Jesus took the opportunity to teach the vital lesson- He was here to accomplish God's will. As water pictured the giving of spiritual life, now food shows that which sustains us spiritually. Expanding on this and applying it beyond Himself onto His followers, Jesus calls the disciples to look at the fields ready to harvest. This was metaphorical promotion of a spiritual concept- the incoming Samaritans (verse 30) were the field ready to harvest. Jesus, having sowed the seed of truth about Himself, points out that the disciples should be ready to explain this to the people of Sychar and plead with them to follow Him. The people, evidenced by their description as being ripe, were ready to accept Him. This certainly must have felt somewhat odd to the Jewish disciples who had been raised to look down on the Samaritans as spiritual inferiors but now were sharing spiritual equality in following Jesus. We have to remember that everything Jesus said and everything recorded in Scripture was done purposefully. The fact that He had to point out to the disciples that these Samaritans needed the message reflects the fact that they didn't get it. They didn't see the Samaritans as a mission field. To them, they were just dirty, lowly Samaritans.
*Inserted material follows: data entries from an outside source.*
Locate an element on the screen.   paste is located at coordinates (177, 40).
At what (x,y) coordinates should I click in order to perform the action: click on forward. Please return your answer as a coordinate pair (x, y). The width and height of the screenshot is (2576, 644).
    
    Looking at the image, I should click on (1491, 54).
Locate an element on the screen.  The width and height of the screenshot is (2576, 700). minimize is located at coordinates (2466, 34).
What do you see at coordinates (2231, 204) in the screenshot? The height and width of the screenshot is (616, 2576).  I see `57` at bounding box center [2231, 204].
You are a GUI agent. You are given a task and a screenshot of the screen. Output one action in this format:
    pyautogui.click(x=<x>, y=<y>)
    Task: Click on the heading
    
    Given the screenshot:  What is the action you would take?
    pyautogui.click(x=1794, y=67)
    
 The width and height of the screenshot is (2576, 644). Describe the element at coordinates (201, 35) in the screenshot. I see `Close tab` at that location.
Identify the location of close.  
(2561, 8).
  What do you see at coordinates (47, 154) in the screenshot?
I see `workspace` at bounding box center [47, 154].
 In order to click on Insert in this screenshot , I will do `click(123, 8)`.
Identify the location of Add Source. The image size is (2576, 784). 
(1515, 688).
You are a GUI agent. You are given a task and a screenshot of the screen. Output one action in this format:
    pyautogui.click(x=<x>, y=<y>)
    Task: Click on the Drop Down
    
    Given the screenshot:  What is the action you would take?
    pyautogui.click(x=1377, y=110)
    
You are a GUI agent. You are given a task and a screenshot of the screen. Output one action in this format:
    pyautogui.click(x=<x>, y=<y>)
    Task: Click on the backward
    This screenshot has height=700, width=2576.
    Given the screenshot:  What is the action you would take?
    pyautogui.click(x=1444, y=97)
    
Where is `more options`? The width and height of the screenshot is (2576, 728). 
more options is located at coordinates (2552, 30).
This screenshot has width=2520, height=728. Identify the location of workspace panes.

Jesus was teaching the disciples to look at people with spiritual lenses on our glasses, seeing past the physical and looking solely at spiritual needs.

One might wonder about the phrase "white unto harvest" and that does seem a little hard to picture what exactly was going on. "Ok, so what's up with white fields? What is He talking about or what is the significance?" Well, the disciples would have looked over at the agricultural fields nearby Sychar and been confused- the fields were still 4 months from being white from the ripe grain on the top of the stalks. This was likely a secular proverb of the region showing the time between planting and harvest. The fields were likely barren or had little green nubs pointing up. He is sounding a little crazy to His disciples for the moment, but Jesus was really teaching them to stop looking at the things of this world as discussed in the paragraph above. As He often did, He turned something on its head to make people think. "What is He talking about?" He also now has the disciples looking for a large white area to indicate readiness for harvest, and out comes this large group of Samaritans likely dressed in traditional white (in addition to being tradition, it makes the most sense in the context). The Samaritans there were ripe for the spiritual harvest, as the disciples would have likely now realized. I envision this situation playing out where Jesus is talking to His disciples for a couple of minutes as the woman rushed back into the village (distance likely hundreds of yards at most), them being confused as He starts verse 35 and looking for white fields, the Samaritans wearing white coming into sight out of the village as verse 38 finishes, and the disciples having the light go on- "Ohhhhhh, He was talking about the Samaritans."

The application from this passage should not be too generalized here, as the field visible to the disciples (Sychar) is that which was ripe and ready to harvest. There are many future "fields" that would not be ripe to harvest (e.g. Matthew 10:14). Ripeness is dependent on the sowing of good seed (rightly sharing the Biblical truth of the good news of Jesus) and good soil (people willing to accept the good news of Jesus). Not all fields we approach are ready to harvest. Based on this passage in the context of the New Testament (Matthew 10:13-14 and Acts, for examples), we should seek fields with good soil and focus our evangelistic efforts there.

Applications:

Share the good news of Jesus! Assuming that you have accepted Him through belief / faith, it is now a primary responsibility of yours to share that with others. Share the good news and seek people ready to respond to it.

Thank those (directly and to God) who have already shared the good news of Jesus in your community. You are a blip on the spiritual time line of that community, and, in America, there are those who have gone before you. They have planted seeds on which you are able to work.